Recommendation 10: The committee recommends that Congress authorize a dedicated, stable, and long-term financing structure to generate the enhanced federal revenue required to deliver the minimum package of public health services in every community (see Recommendation 8).
Such a financing structure should be established by enacting a national tax on all medical care transactions to close the gap between currently available and needed federal funds. For optimal use of new funds, the Secretary of the Department of Health and Human Services should administer and be accountable for the federal share to increase the coherence of the public health system, support the establishment of accountabilities across the system, and ensure state and local co-financing.
This report has several key messages.
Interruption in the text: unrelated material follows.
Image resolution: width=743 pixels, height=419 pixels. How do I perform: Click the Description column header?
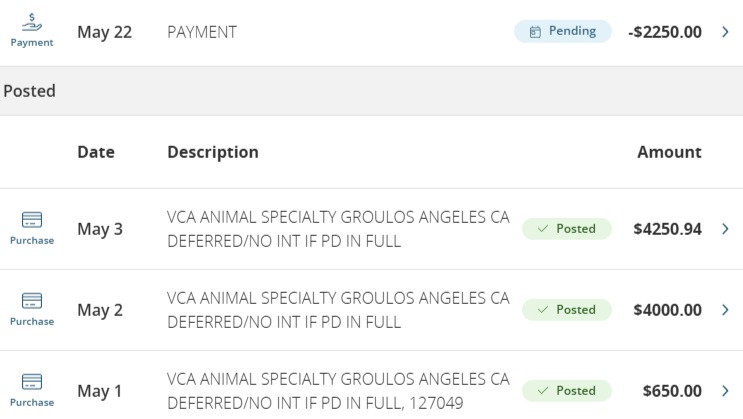(x=213, y=152)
First, the committee echoes the widespread concern in the health sector about the increasing costs of medical care and the poor value realized. The United States is first in health spending but far from its peer nations in health outcomes. The committee calls on the nation in the next 20 years to achieve outcomes and cost levels
that are comparable with the average of other wealthy nations. That will require changing how the nation invests its health funding. Second, the committee reiterates the finding in its first report that population-based prevention efforts are critical for improving population health and that the public health infrastructure of federal, state, and local health departments is qualified to implement or support such efforts. Third, the public health infrastructure is not funded adequately to carry out its mission, and the ways in which funding is allocated and used require retooling and the application of knowledge derived from better financial information and research. Investment of dividends in the nation’s economic productivity and ultimately many small and moderate changes could lead to a more sustainable future for national health spending and could increase healthy-life expectancy. Finally, the committee revisits the notion of a multisectoral health system and reasserts the need for greater collaboration between public health and its clinical care counterparts to improve the outcomes of clinical care and the field’s contributions to population health.